C : Ça empêche ceux qui viennent derrière d’avoir des
emplois. Certains qui travaillent déjà… ils font du favoritisme.
E : Hum.
C : (*inaudible*) C’est pas la personne qui le méritait,
mais ils prennent ceux avec qu’ils ont des affinités.
E : Ouais.
C : Ça
veut dire que toi qui ne connais personne dans une entreprise… tu es un peu… un
peu pénalisé quoi. Et en même temps quand tu vas vers une entreprise pour y
déposer une demande d’emploi… on ne sait même pas s’ils prennent le temps pour,
pour lire ton dossier. Parce qu’ils ont déjà leurs gens, leurs affinités, leur
famille qu’ils favorisent en premier quoi.
E : Ah ok, je comprends. Alors le problème de
favoritisme, n’est-il pas en premier lieu un problème politique ? C’est-à-dire,
si on se révoltait... eh, au niveau politique, on pourrait améliorer la
situation de jeunes.
C : Bon ! Ehh pas de révoltes politiques. C’est vrai
que c’est possible, mais c’est assez compliqué hein. Parce que c’est vrai qu’il
y a la liberté d’esprit dans mon pays… on ne se soulève pas comme ça hein,
personne peut dire comme ça, on va faire de révolte. Sinon, maintenant, le gouvernement
fait quand même, met quand même des activités en place pour aider les jeunes
comme le fond nationale d’emploi et les, les alliances de soutien pour les
micro-projets. Donc parfois, quand tu as un bon projet, on peut t’aider à le
financer. Bref, il y a des petits eh, des petits trucs comme ça pour aider la
jeunesse quoi.
E : Hum.
C : Mais on les encourage plutôt d’aller dans l’entreprenariat
qu’à chercher d’avoir un emploi dans le gouvernement. Ce qui signifie, pas de
révolte politique- ce serait un peu… Bref c’est pas. Je pense que c’est pas
indiqué quoi.
E : D’accord. Et selon toi les jeunes ne s’intéressent
pas à la politique ? Ils intéressent plus à gagner de l’argent, quoi.
C : Oui, ils font quelque chose, parce que en même temps,
il y a une famille à assumer, il faut, il y a des charges qu’il faut assumer
pour chercher à avoir de l’argent.
E : Ouais.
C : Il faut de la formation professionnelle, pour aller
dans le monde de l’emploi. Parce que c’est pas tout le monde qui peut
travailler pour l’état.
E : Ouais, c’est clair.
C : Hum
E : Et alors ils ne s’engagent pas politiquement ?
C : Eh non.

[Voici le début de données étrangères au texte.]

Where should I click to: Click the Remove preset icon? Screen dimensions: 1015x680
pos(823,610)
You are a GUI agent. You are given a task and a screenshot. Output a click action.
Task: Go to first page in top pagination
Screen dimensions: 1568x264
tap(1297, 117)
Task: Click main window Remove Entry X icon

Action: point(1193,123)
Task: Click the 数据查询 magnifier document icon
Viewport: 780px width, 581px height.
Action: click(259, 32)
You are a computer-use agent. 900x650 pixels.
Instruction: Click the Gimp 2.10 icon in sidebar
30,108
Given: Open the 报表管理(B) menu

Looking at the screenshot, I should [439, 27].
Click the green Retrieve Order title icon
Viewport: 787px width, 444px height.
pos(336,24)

Ils ne s’engagent pas politiquement, parce
que ceux qui sont déjà engagés politiquement ce sont des gens qui, eh qui, comment
dire ; ils sont là depuis longtemps, ce sont des gens âgés, il n’y a pas
beaucoup d’ jeunes qui s’engagent dans la politique, parce que les gens qui
sont là vont pas se désengager. Bref, c’est ce que je peux dire.
E : Hum, je vois.
C : Et les personnages engagés dans la politique sont là
depuis presque cinquante ans. Bref.
E : Ouais, ouais ok. Bon, une dernière question si tu
veux. Quels sont tes projets pour le futur et qu’est-ce que tu souhaites pour
le Cameroun ? Dans quelle direction devrait aller le pays ?
C : Hum, moi mes projets futurs. Moi je pointe à être
entrepreneuse, entreprendre des choses, être une femme entrepreneur, avoir un
business à moi, et ne pas dépendre, ne pas travailler pour quelqu’un et
dépendre de lui, ne pas suivre son emploi du temps bref, pouvoir me soutenir
moi-même ; employer des gens. Ça c’est mon but à moi, quoi. Et puis, je
souhaite aussi que la situation des jeunes puisse changer, qu’ils puissent
avoir… qu’on puisse encourager la jeunesse, avec leurs projets, qu’ils puissent
avoir plus de, comment dire, avoir plus d’initiative. Afin d’aider les jeunes à
avoir des financements pour leurs projets. Vient du fait que la jeunesse, eh les
jeunes sont souvent au chômage, quoi. Le taux de chômage se voit, se met plus à
la baisse et puis je souhaite pour mon pays que les problèmes qu’il a au nord
puissent finir afin qu’on ait la paix comme avant. Bon, C’est un peu ça. Et je
veux que mon Cameroun soit émergent puis eh, qu’il connaisse la paix. Voilà.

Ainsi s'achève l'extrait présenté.